ブラック企業で辞めずに働く人の思考停止状態というのは、こういうものなんだなと、ある意味で勉強になった(当時はまだ、ブラック企業という言葉はなかったが)。残っている人は「2000円くらいの時給を払ってもいいのでは」と思うほどバリバリ働いている人ばかりだったが(どう考えても、1人で2人分以上働いていたので)、明らかに心を病んでいそうな人もいた。

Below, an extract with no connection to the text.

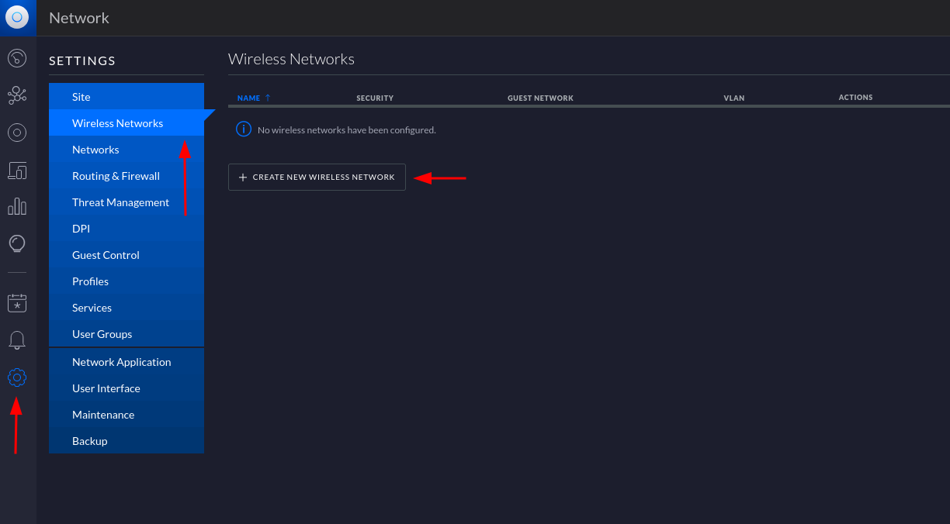950x524 pixels.
Task: Open the Alerts bell icon
Action: coord(17,340)
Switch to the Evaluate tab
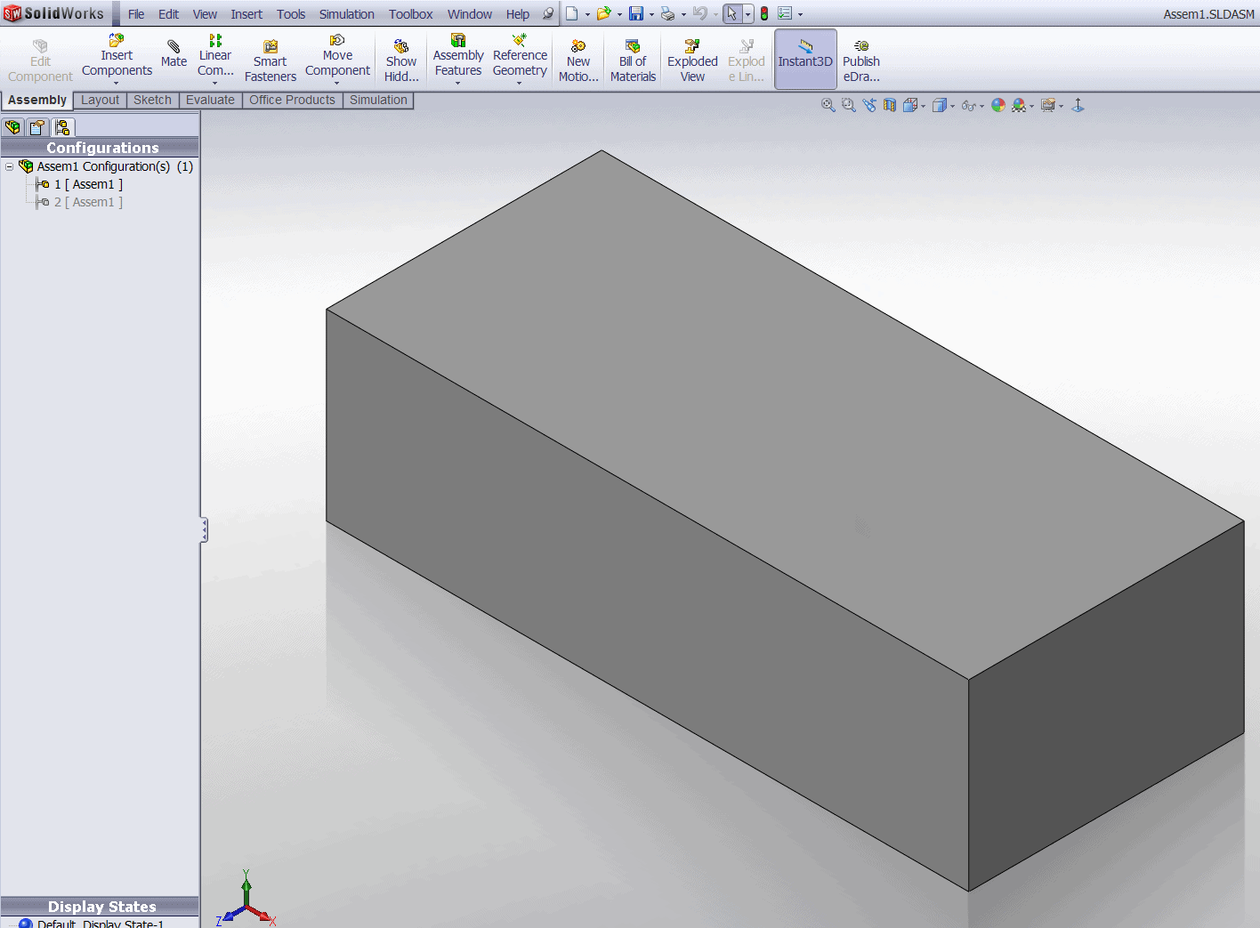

自分は現在、個人事業主として独立して働いているくらいなので、理不尽を通り越して違法な環境で黙々と働くほど従順でもお人よしでもない。そのアルバイトも、働き始めてから1カ月後には「辞める」と経営者に伝えた。議論するのも面倒なので、体調が悪いとか資格の勉強が忙しくなったとか、何か適当な理由を伝えたと思う。その時に経営者からは、松下幸之助の本に書いてあるような立派な人生訓と一緒に、「自分に甘えるな」といった意味不明な説教を受けたことは覚えている。「違法状態で働かせて文句を言わないバイトに甘えてるのは、お前だろう」と言おうと思ったが、給料を払わないなどと言われたら面倒なので、適当に流した。
今思い返しても笑える話だが、このなんとも恥ずかしい経営者は、冒頭の記事の経営者とはさぞかし話が合うに違いない。これが自分の唯一のブラック企業(?)での勤務経験だ。